Veiga-Fernandes notes that this mechanism likely represents an evolutionary adaptation: during the active, feeding period the brain’s circadian system reduces certain ILC3 activities to support healthy lipid absorption, then after feeding it directs ILC3s back to the gut to restore barrier defense and promote epithelial repair. “This well-regulated neuro-immune axis explains why people who work at night or otherwise disrupt their sleep-wake cycles are more susceptible to intestinal inflammation,” he says. “When the brain’s timing cues change, these ancient immune cells quickly lose their positional instructions and their protective functions.”
Broader implications for circadian biology, immunity, and metabolism
The study links environmental light cues, brain circadian circuits, and immune cell positioning to overall intestinal health and metabolic balance. It shows that light–dark cycles, feeding patterns, and microbial signals differentially influence ILC3 clocks, with light serving as the dominant entraining signal. Disruption of brain rhythmicity—whether surgically or genetically induced—leads to altered ILC3 oscillations, a deregulated microbiome, increased vulnerability to bowel infection, and changes in host lipid metabolism.

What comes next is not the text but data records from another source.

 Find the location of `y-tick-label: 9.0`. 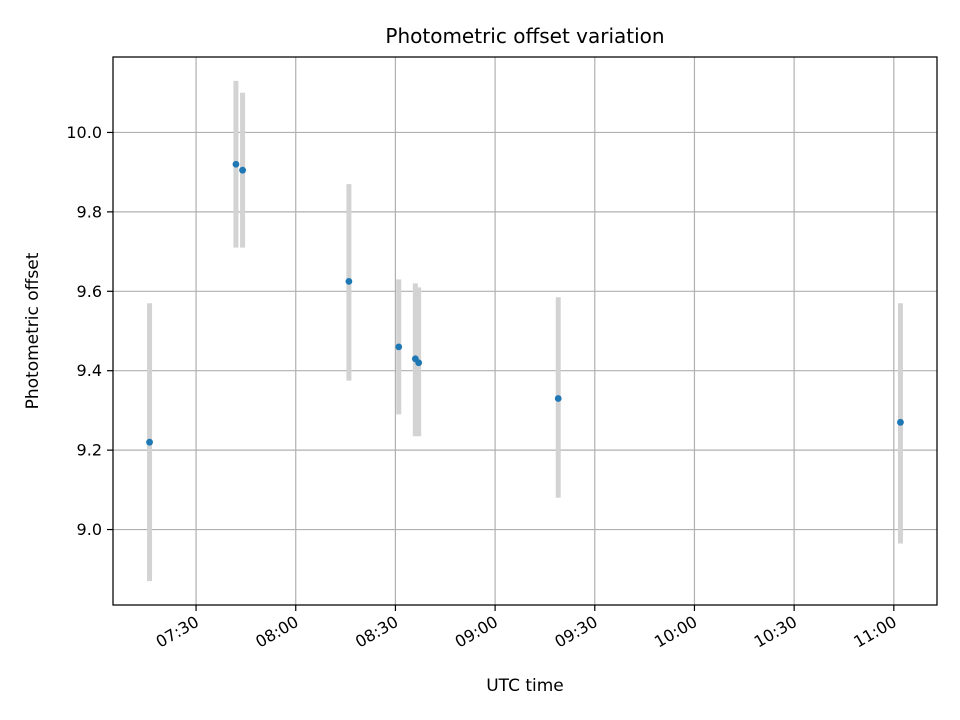

y-tick-label: 9.0 is located at coordinates (90, 530).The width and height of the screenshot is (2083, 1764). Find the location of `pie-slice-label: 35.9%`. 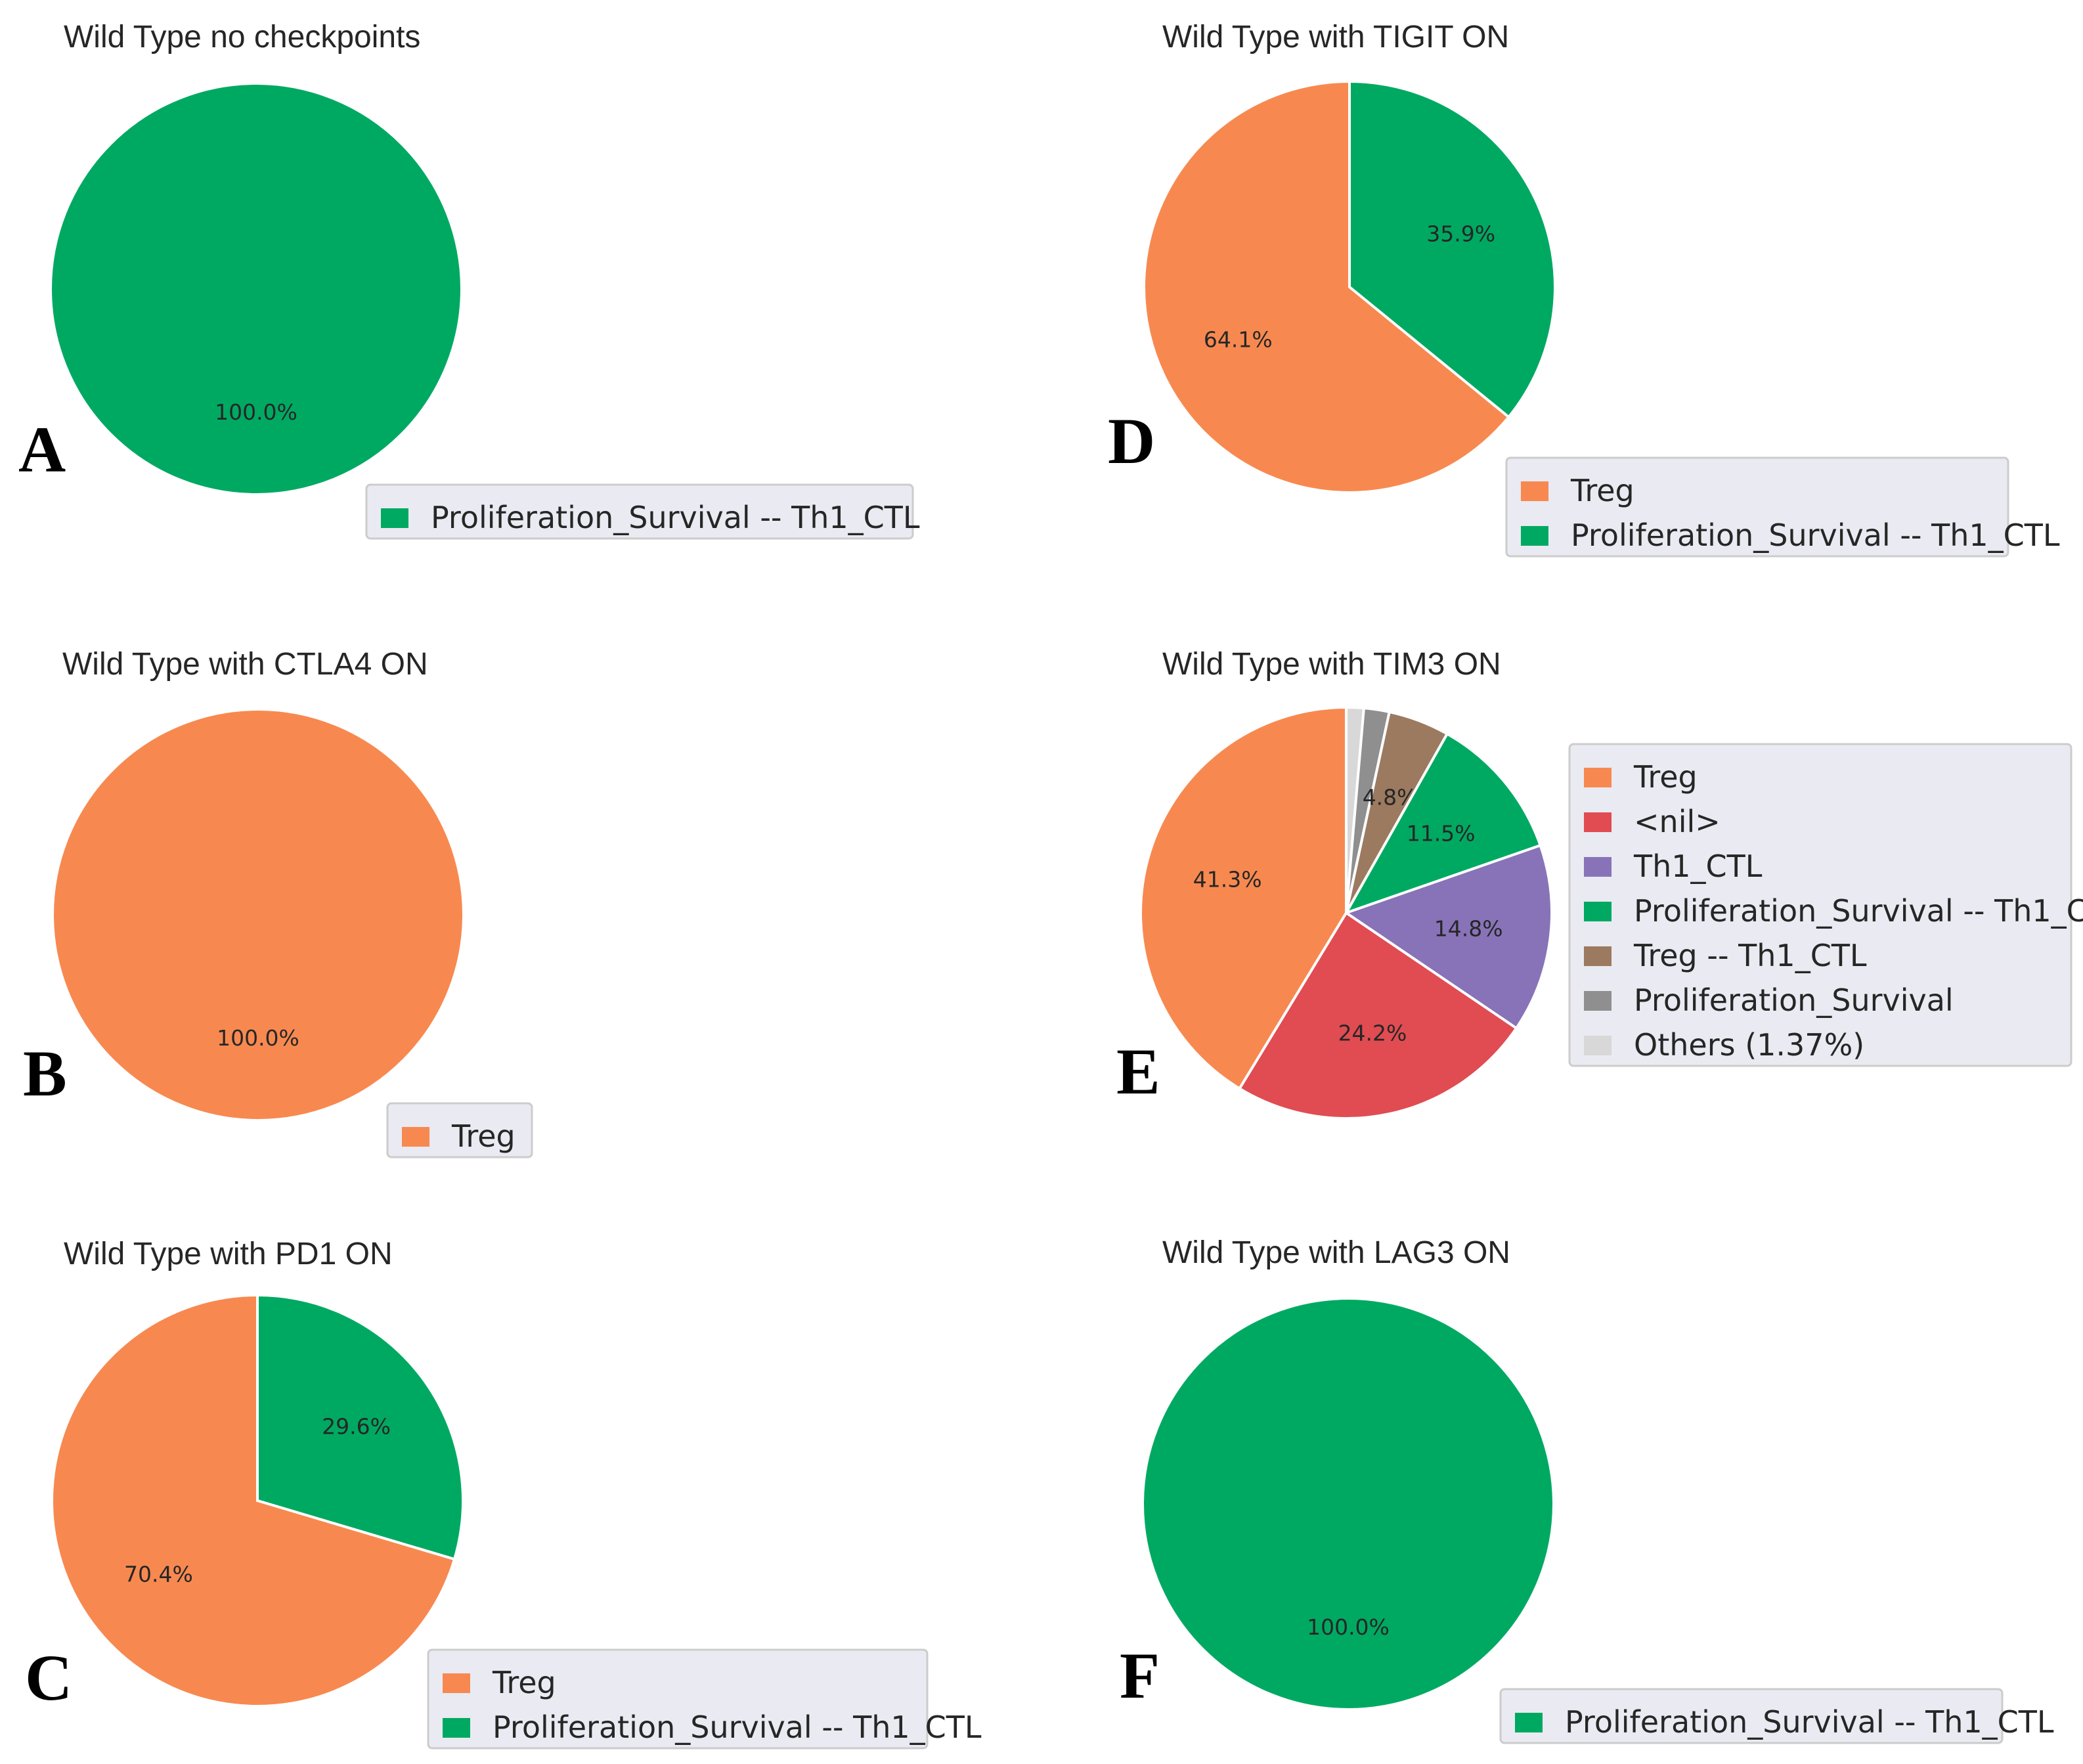

pie-slice-label: 35.9% is located at coordinates (1460, 234).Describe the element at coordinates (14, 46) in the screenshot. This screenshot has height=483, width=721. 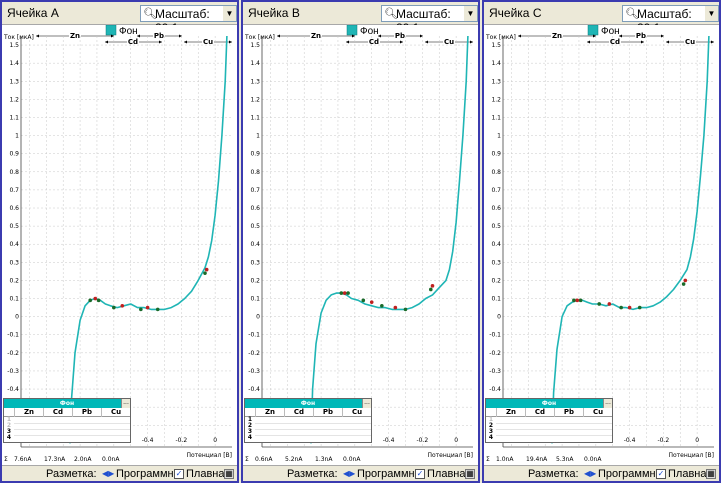
I see `y-tick-label: 1.5` at that location.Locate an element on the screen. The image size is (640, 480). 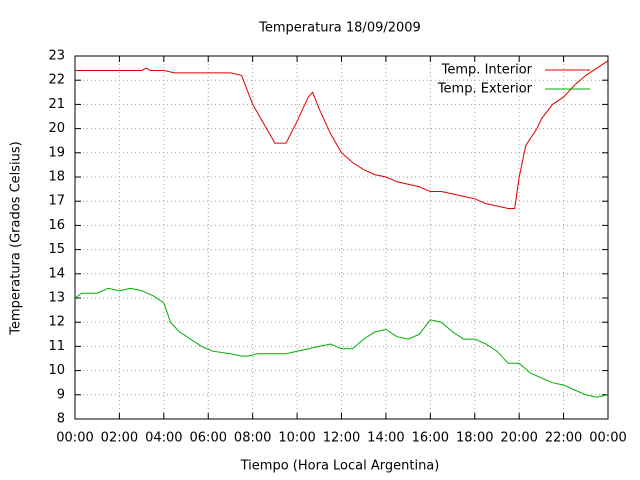
x-tick-label: 18:00 is located at coordinates (474, 438).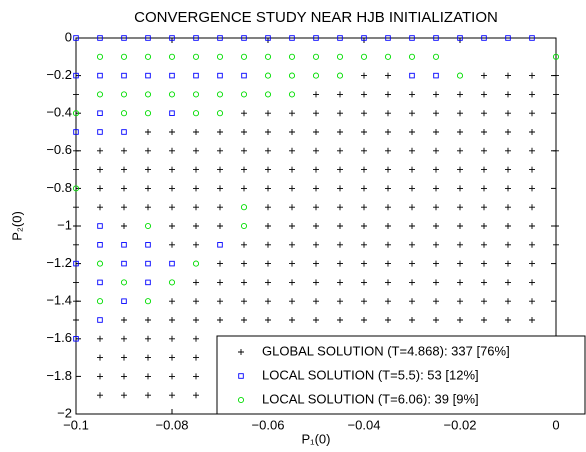  Describe the element at coordinates (268, 424) in the screenshot. I see `x-tick-label: −0.06` at that location.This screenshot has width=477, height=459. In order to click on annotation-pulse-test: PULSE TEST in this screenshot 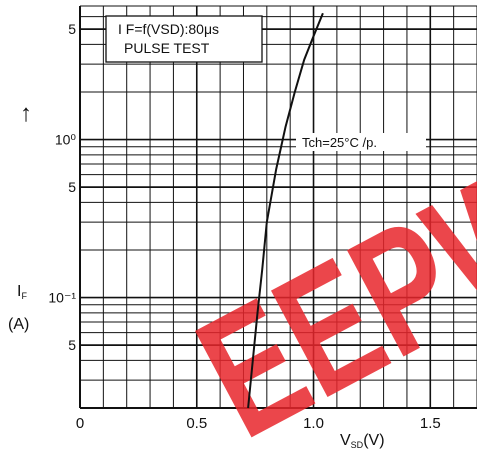, I will do `click(167, 48)`.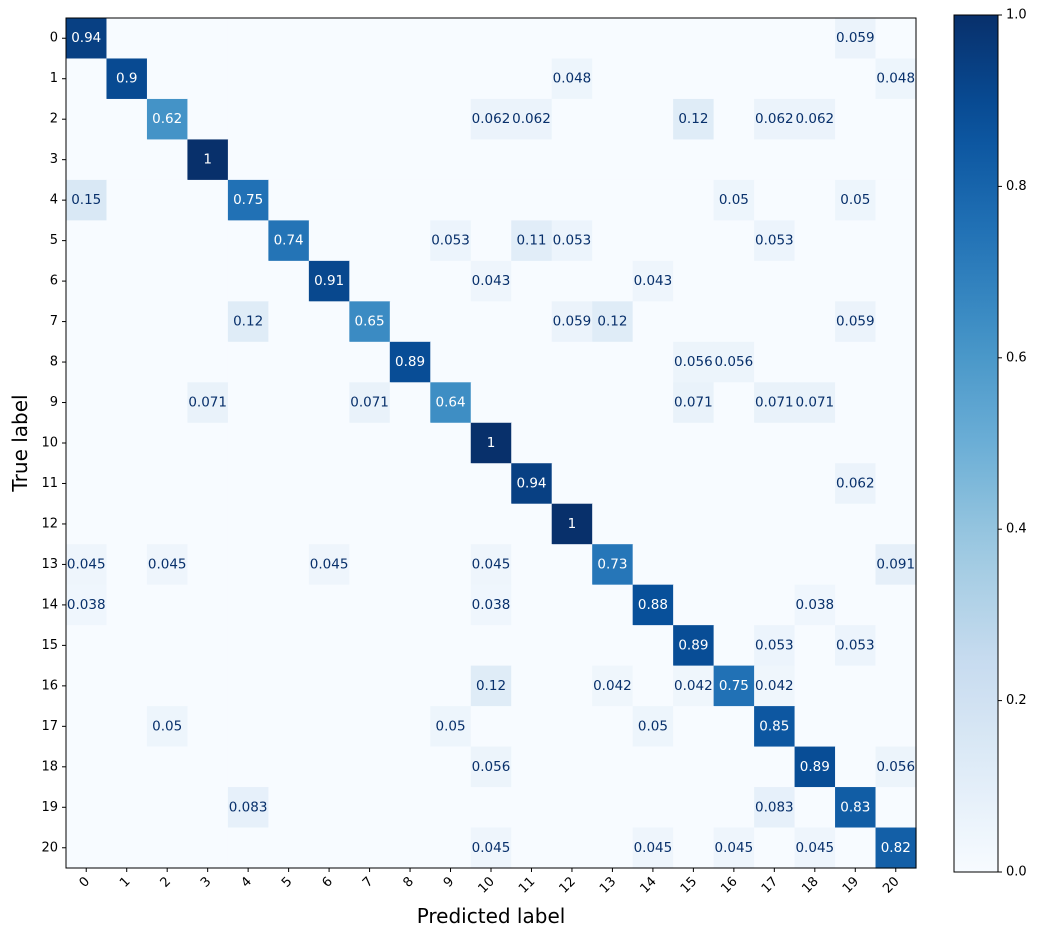 This screenshot has height=939, width=1037. I want to click on cell-value-label: 0.071, so click(694, 403). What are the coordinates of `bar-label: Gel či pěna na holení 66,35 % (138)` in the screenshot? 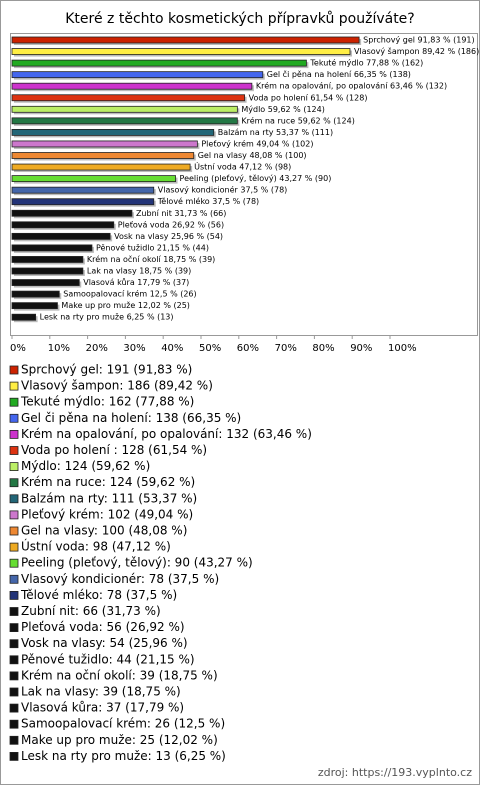 It's located at (339, 74).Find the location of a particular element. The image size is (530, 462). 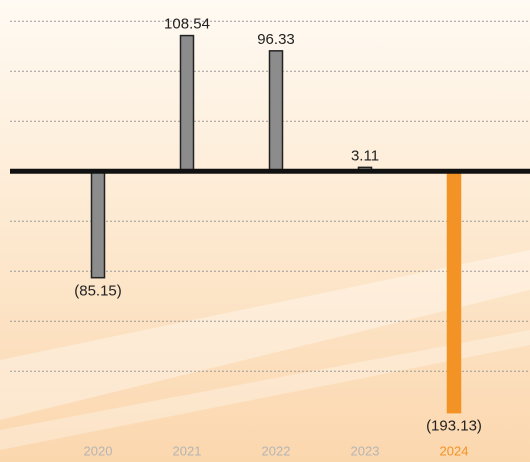

x-tick-label: 2021 is located at coordinates (188, 450).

This work adds to a growing body of discoveries from Veiga-Fernandes and colleagues that highlight direct interactions between the nervous and immune systems. By revealing a brain-tuned circadian circuit that translates environmental light into immune positioning and function, the study opens new avenues to understand how modern lifestyles affect gut health and disease risk.
Source:
Champalimaud Center for the Unknown
Media contact:
Maria João Soares – Champalimaud Center for the Unknown
Image source:
The image is in the public domain.
Original research:
“Light-entrained and brain-tuned circadian circuits regulate ILC3 and gut homeostasis”. Cristina Godinho-Silva, Rita G. Domingues, Miguel Rendas, Bruno Raposo, Helder Ribeiro, Joaquim Alves da Silva, Ana Vieira, Rui M. Costa, Nuno L. Barbosa-Morais, Tania Carvalho, Henrique Veiga-Fernandes. Published in Nature. DOI: 10.1038/s41586-019-1579-3.
Abstract (summary):
Group 3 innate lymphoid cells (ILC3s) shape inflammation, infection resistance, microbiota composition, and metabolism. ILC3s and neurons interact at mucosal sites to direct mucosal defense, but organism-level neuroimmune circuits integrating environmental signals were not fully defined. This study demonstrates that light-entrained, brain-tuned circadian circuits regulate enteric ILC3s, intestinal homeostasis, gut defense, and host lipid metabolism in mice. Enteric ILC3s show circadian expression of clock genes and lineage transcription factors. Disrupting the circadian regulator Arntl in ILC3s disturbs gut ILC3 homeostasis, impairs epithelial responses, alters the microbiome, heightens susceptibility to bowel infection, and disrupts lipid metabolism by changing ILC3 “postcode receptor” expression. Light–dark cycles, feeding rhythms, and microbes differentially regulate ILC3 clocks, with light as the primary entraining cue. Disruption of brain rhythmicity perturbs ILC3 oscillations and gut homeostasis, revealing a circadian pathway linking environmental light to intestinal immune function and organismal metabolism.